John D. Chovan, James R. Cacchillo

Keywords

Spinal Shock, Autonomic Dysreflexia

Subject Categories

Medical Pathology | Medicine and Health Sciences | Nervous System Diseases | Nursing

Abstract

A spinal cord injury (SCI) can occur at any level of the spinal cord. A SCI involves an interruption between the brain and the body due to an injury or damage to the spinal cord (Sheppard Center, 2011, p1.). The location and extent of the injury is important because it will determine the severity and extent of dysfunction. The higher the injury is to the spinal cord, the more severe the loss of motor function (Sheppard Center, 2011, p.4). The spinal cord injuries are classified by based on the extent of injury, motor and sensory losses. The injury is considered complete when there is no motor or sensory function below the level of the injury (NINDS, 2013, p.4).
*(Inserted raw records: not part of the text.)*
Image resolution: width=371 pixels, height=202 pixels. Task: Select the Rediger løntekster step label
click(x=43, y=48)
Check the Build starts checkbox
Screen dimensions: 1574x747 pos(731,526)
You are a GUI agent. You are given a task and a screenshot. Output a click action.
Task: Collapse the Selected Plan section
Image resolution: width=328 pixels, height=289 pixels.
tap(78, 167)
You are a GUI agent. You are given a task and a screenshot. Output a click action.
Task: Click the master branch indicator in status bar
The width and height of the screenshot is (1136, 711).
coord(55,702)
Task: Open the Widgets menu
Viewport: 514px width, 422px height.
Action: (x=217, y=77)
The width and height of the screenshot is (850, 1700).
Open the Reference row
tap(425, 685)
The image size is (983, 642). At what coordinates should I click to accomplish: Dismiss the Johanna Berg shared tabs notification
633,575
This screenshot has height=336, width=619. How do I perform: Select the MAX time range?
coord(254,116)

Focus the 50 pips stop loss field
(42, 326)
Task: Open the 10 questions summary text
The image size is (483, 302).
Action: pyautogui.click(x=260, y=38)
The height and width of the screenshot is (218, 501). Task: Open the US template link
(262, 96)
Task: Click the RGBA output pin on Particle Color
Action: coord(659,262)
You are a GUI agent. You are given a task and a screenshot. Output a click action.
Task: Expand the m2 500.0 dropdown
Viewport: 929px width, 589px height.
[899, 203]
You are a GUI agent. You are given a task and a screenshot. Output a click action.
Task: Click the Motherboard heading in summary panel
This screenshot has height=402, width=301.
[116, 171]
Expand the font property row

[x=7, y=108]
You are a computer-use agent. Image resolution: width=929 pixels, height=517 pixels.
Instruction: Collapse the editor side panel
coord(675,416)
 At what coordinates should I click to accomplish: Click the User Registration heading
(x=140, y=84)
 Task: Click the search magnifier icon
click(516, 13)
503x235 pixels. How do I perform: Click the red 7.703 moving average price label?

An incomplete injury means there is still some sensory function and possibly some voluntary motor activity below the level of injury (NINDS, 2013, p.3). If all four extremities are affected, the patient is classified as a tetraplegic or quadriplegic (Sheppard Center, 2011, p. 4). There are also a multitude of medical emergencies and complications that can arise with spinal cord injuries. The two most common life threatening emergencies related to spinal cord injuries are spinal shock and autonomic dysreflexia. These patients are also at high risk for several other complications such as pneumonia, circulation issues, spasticity and muscle wasting, pressure sores, chronic pain, bowel and bladder problems, sexual dysfunction and depression (NINDS, 2013, p.4-5). These complications can haunt spinal cord injury patients for the rest of their lives causing them to have several admissions to the hospital each year.